Washington (Platts)--1 Oct 2015 538 pm EDT/2138 GMT

Only large companies with high credit ratings that have utilities in regulated markets can build nuclear plants in the US, and are the only ones likely to move forward with new reactors, Southern Company CEO Tom Fanning said Thursday.

Companies planning to build and operate nuclear units must be large, since such projects are multi-billion-dollar efforts, Fanning said during a speech at the Bipartisan Policy Center in Washington.

They also must have financial strength, because nuclear projects can take more than a decade from start of planning to completion. "Once you start, you can't stop. You better have staying power to ride through the vagaries of the world's financial markets," he said.

Companies also must have experience and credibility to build and operate nuclear plants. "This is not a business for start-ups or neophytes," he said. Another requirement to deploy nuclear units is that the units be built in regulated markets, Fanning said.
Fanning, who in the past has referred to deregulated markets as "so-called organized markets," criticized the Federal Energy Regulatory Commission for devising the "experiment" of power market deregulation in about half of the country.

Southern operates in a jurisdictions where state regulators approve electricity rates and, in Georgia, allow recovery of nuclear plant financing costs before those units are placed in service.

"We have the kind of regulatory environment that supports the kind of long-term, high-capital-cost big bets. In merchant markets you don't have any pricing that will support that kind of investment, and that's a shame," he said.

Exelon, the largest US nuclear operator, is facing "all sorts of turbulence around short-term market problems driving potentially bad long-term decisions," Fanning said. Exelon's CEO Chris Crane is being forced to make short-term decisions about the future of that company's nuclear fleet based on price signals from deregulated power markets, Fanning said.

Exelon has said it is considering permanently shutting up to five nuclear units in Illinois because low power prices are affecting their profitability. The company said last month that it would delay the decision to shut some of those units for a year to allow legislators to consider low-carbon portfolio legislation that could improve the financial performance of the reactors.

Financial analysts have said other nuclear units in Massachusetts, Pennsylvania and New York are also at risk of being shut for economic reasons.

Regulated electricity markets "will carry us forward" in expanding nuclear generation, Fanning said.

He said the federal government, which has provided loan guarantees and production tax credits for the 2,200-MW expansion of Southern's Vogtle nuclear plant, has "done a great job" supporting nuclear energy.

"The government could help nuclear even more," Fanning said, by recognizing the role of nuclear energy as a dominant part of the energy mix.

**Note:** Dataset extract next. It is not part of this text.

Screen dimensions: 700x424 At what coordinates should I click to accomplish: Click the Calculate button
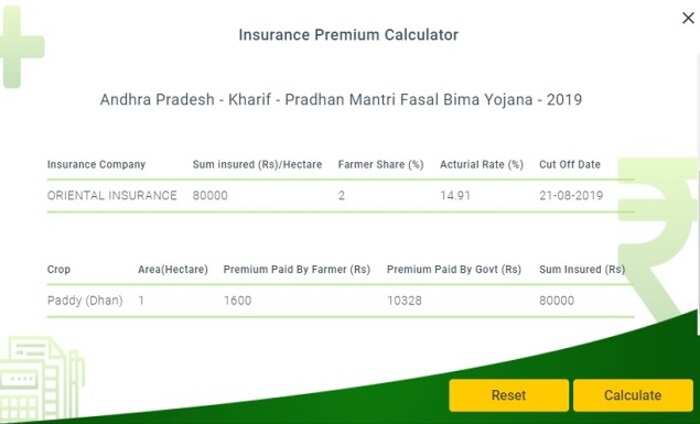coord(633,395)
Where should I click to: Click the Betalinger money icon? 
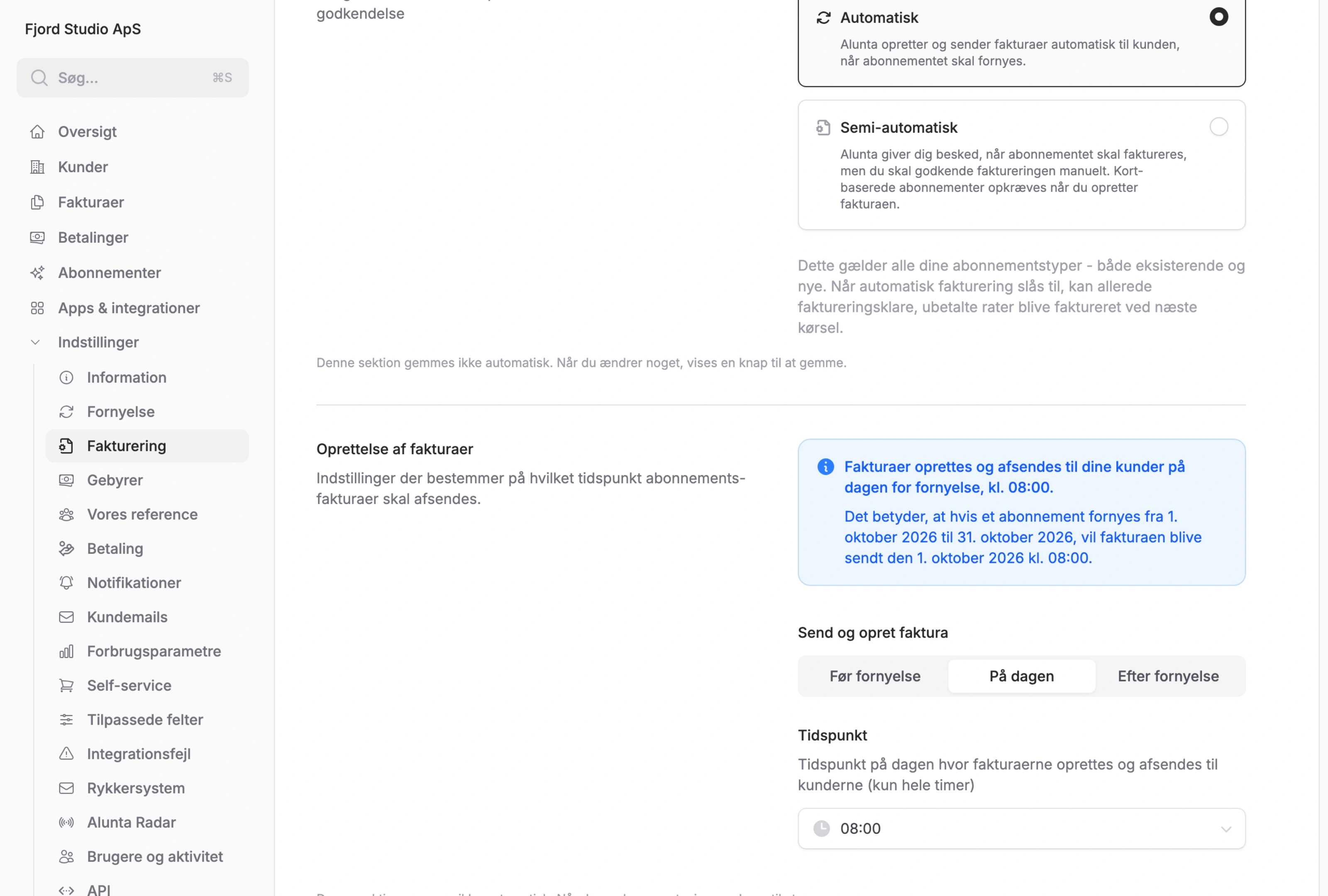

Southern's Georgia Power subsidiary is the largest owner of the Vogtle plant, which Oglethorpe Power and the Municipal Electric Authority of Georgia co-owns. Two new reactors are being built at the site of two operating units in Waynesboro, Georgia, at an estimated cost of $16 billion.

While the units were original scheduled to be operating commercially starting in 2017, the latest completion dates are July 2019 and July 2020, respectively.

Despite delays and a subsequent increase in costs, Fanning said, the units will provide power at lower cost than natural gas fired plants in the long term.

"We're leading the renaissance of nuclear in the United States, building what I think will be known later, in retrospect, as one of the most successful modern industrial mega-project in our history," he said.